=== Problem ===
Repeat, please, exactly the lines from the one that has "Image resolution: width=1567" through the end of the records below, with pictures dropped.
== Input data ==
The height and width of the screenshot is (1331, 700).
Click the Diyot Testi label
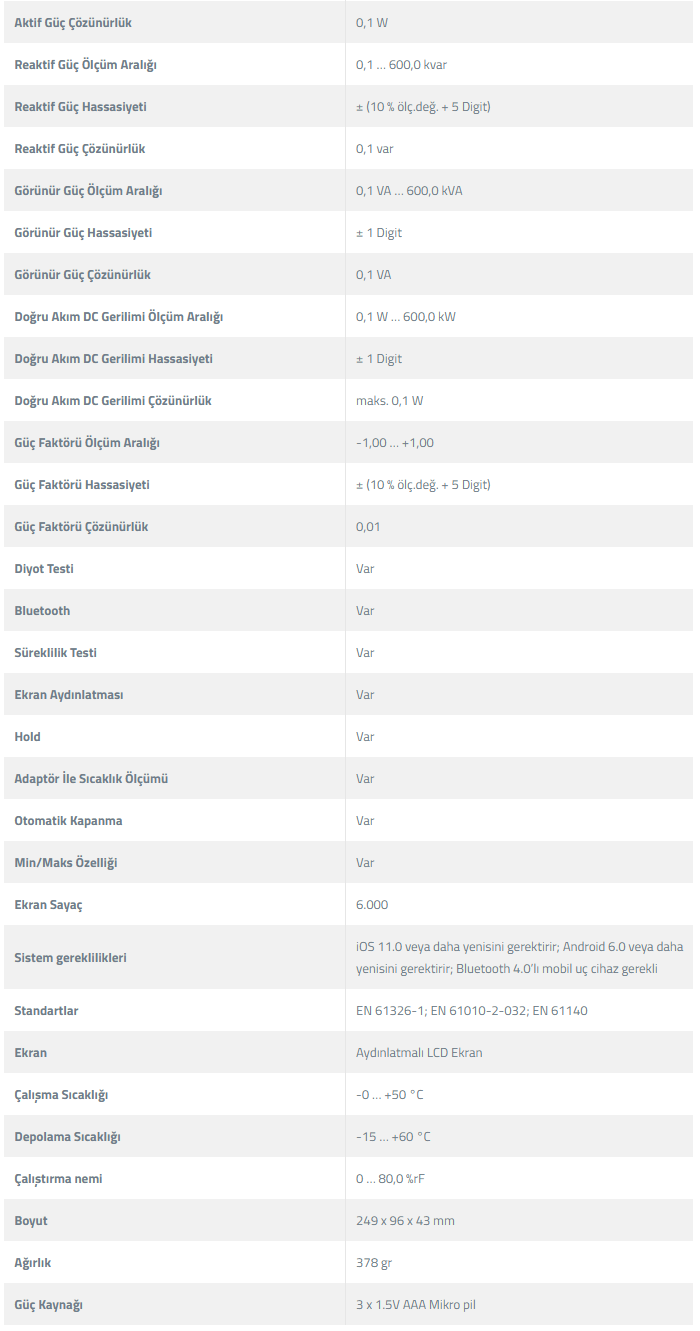[x=44, y=569]
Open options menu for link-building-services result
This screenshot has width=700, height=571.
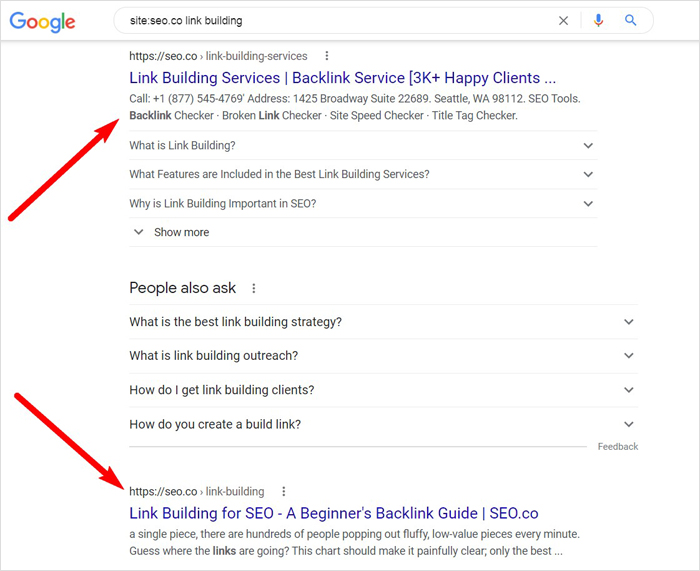326,56
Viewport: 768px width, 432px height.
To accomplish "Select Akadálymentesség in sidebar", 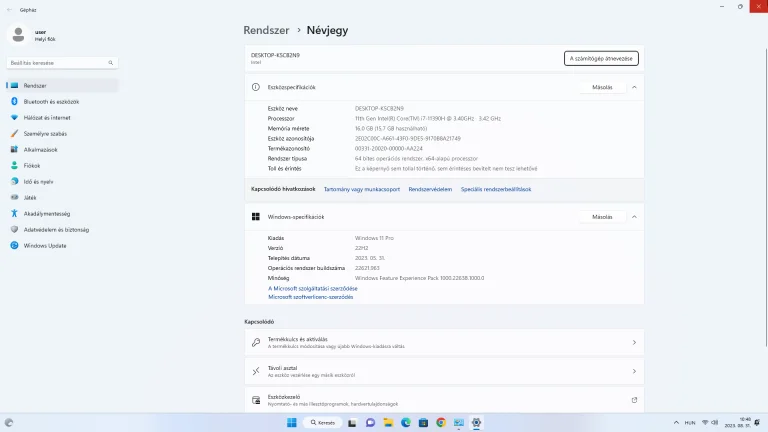I will 47,213.
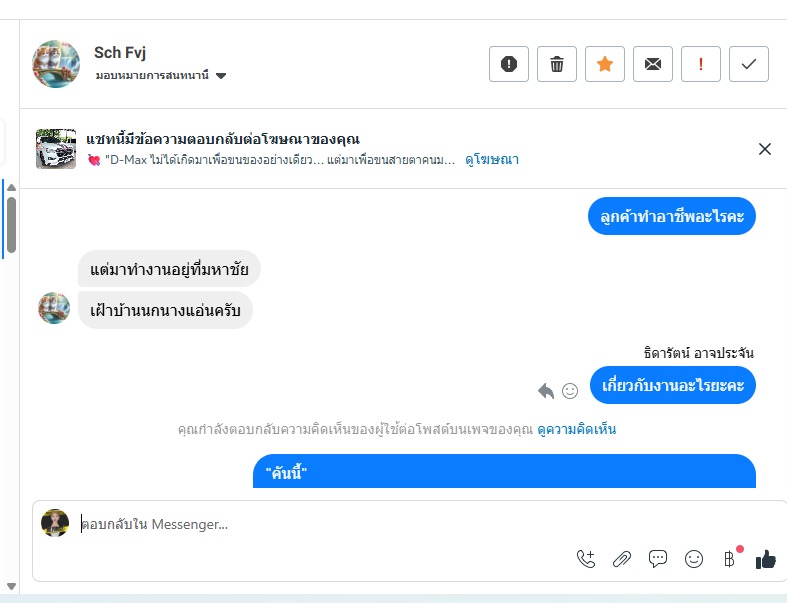Open the ดูโฆษณา ad link
The width and height of the screenshot is (787, 603).
pos(492,159)
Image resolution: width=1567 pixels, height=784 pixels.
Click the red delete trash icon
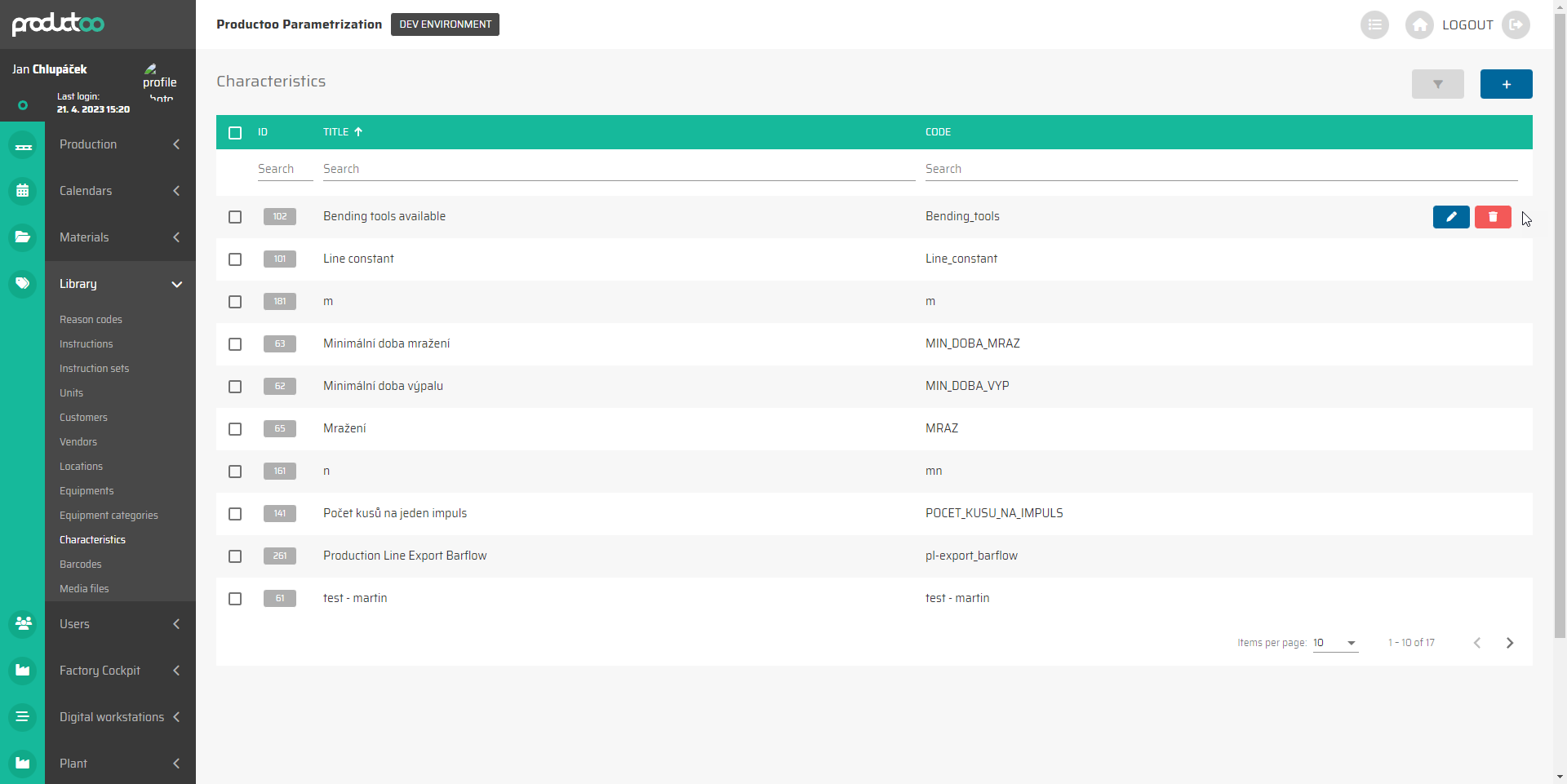point(1492,217)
===
=== The completed task ===
Image resolution: width=1567 pixels, height=784 pixels.
Click the red delete trash icon
point(1492,217)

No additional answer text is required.